## Items listed in a dataset:
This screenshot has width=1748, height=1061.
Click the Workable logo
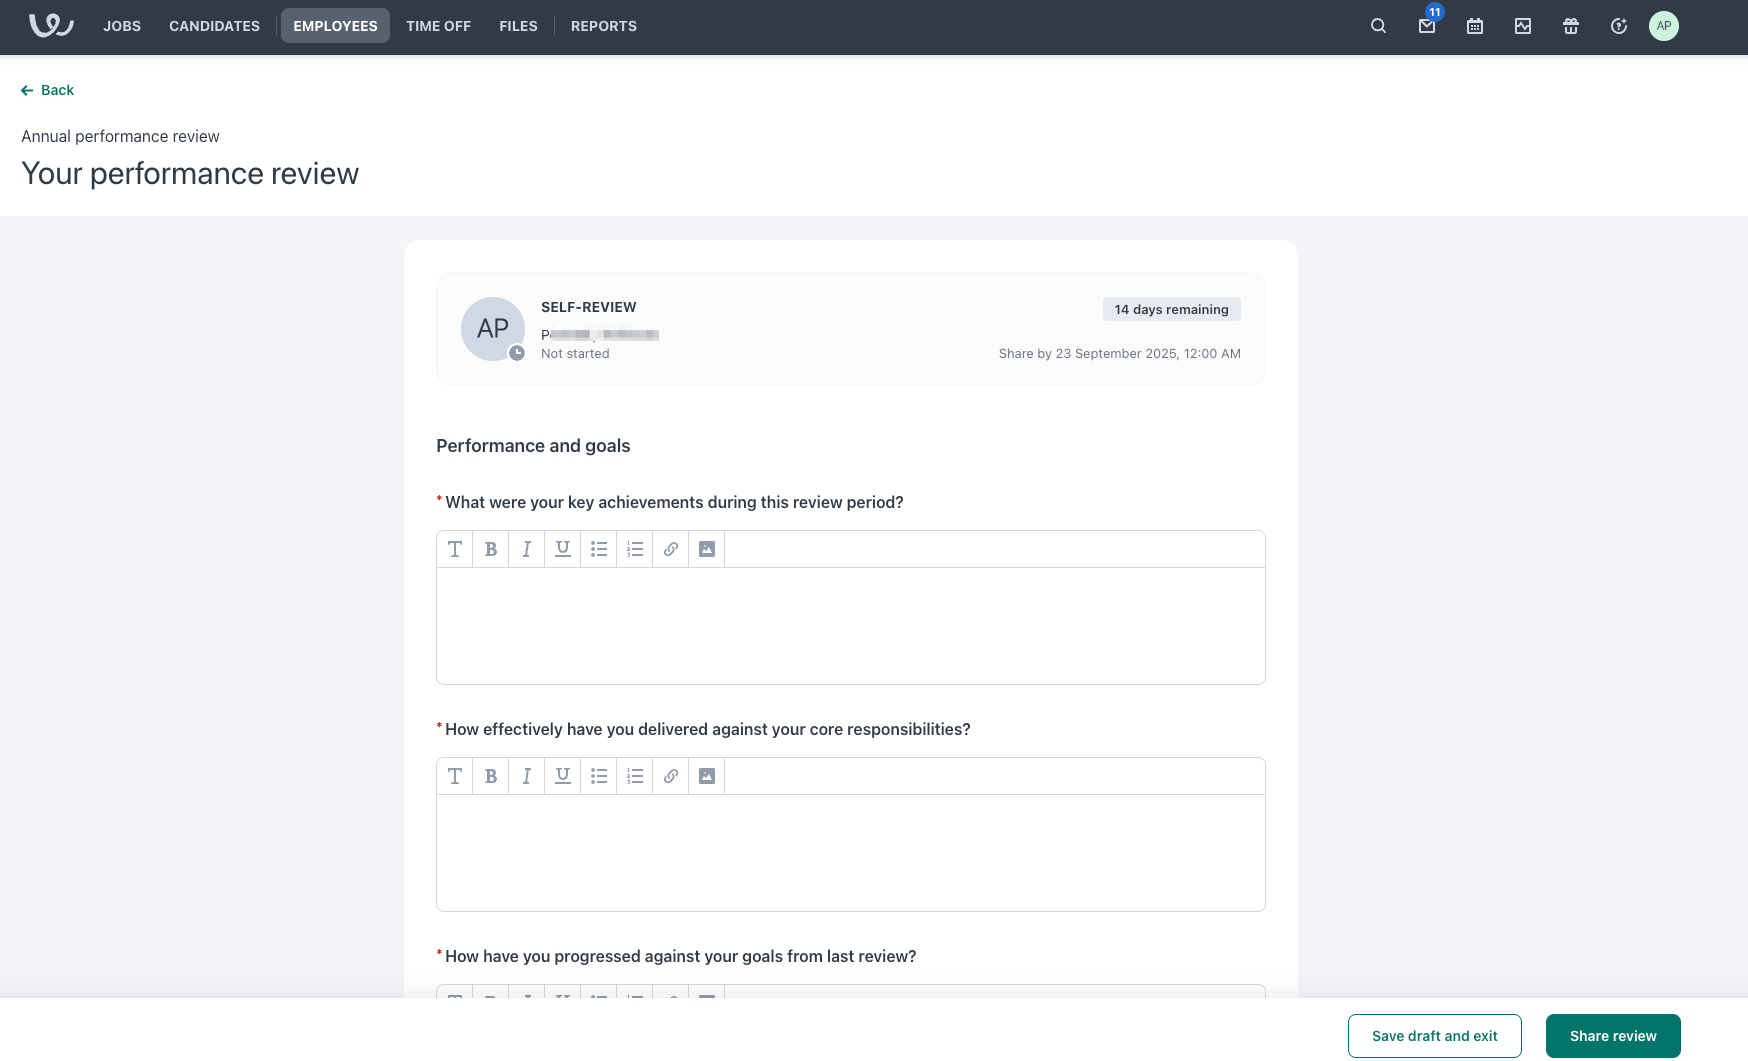pyautogui.click(x=51, y=26)
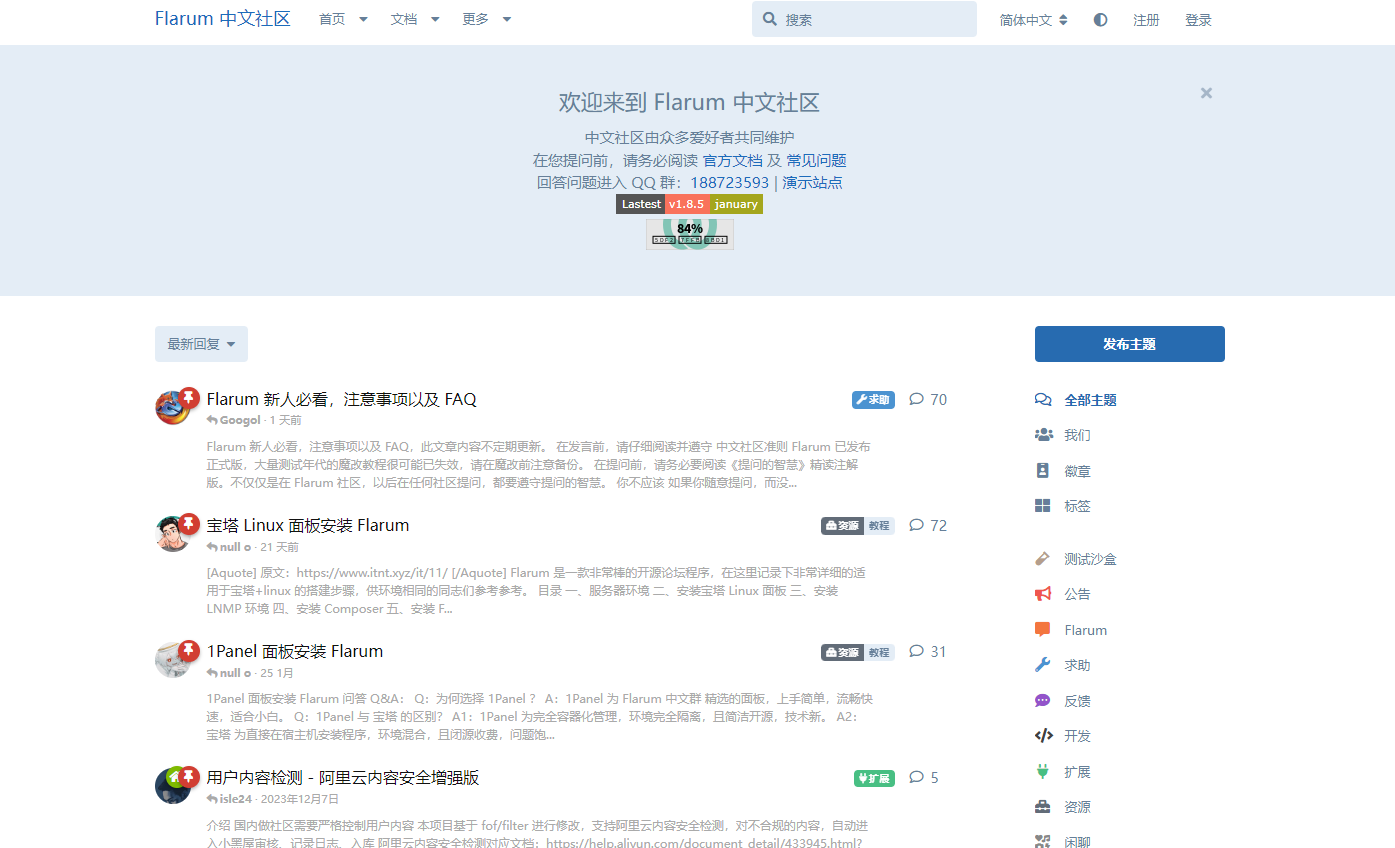
Task: Click the search input field
Action: (x=874, y=19)
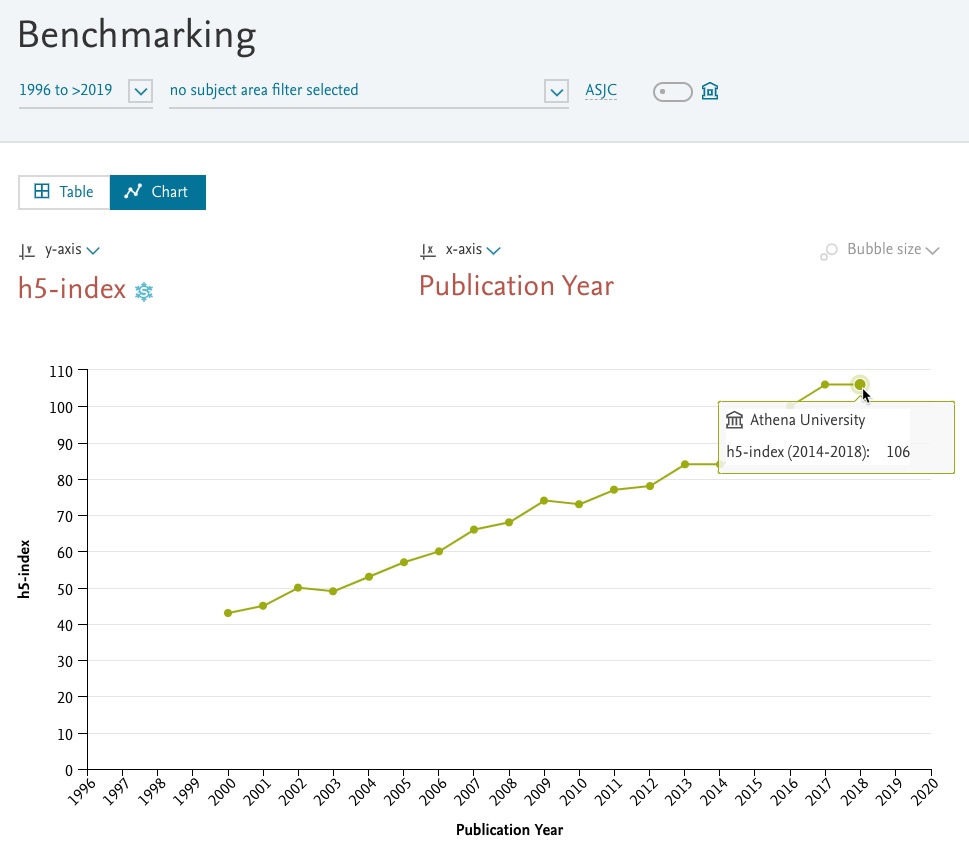Open the x-axis metric dropdown
This screenshot has height=850, width=969.
pos(493,250)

## WORK INSTRUCTION:
Return every entry unchanged and skip the pictures.

## RESULT FOR THIS EXERCISE:
This screenshot has width=1748, height=1061.
Click the Workable logo
pyautogui.click(x=51, y=26)
Task: Click the search input field
Action: (x=874, y=19)
Open the x-axis metric dropdown
This screenshot has height=850, width=969.
pos(493,250)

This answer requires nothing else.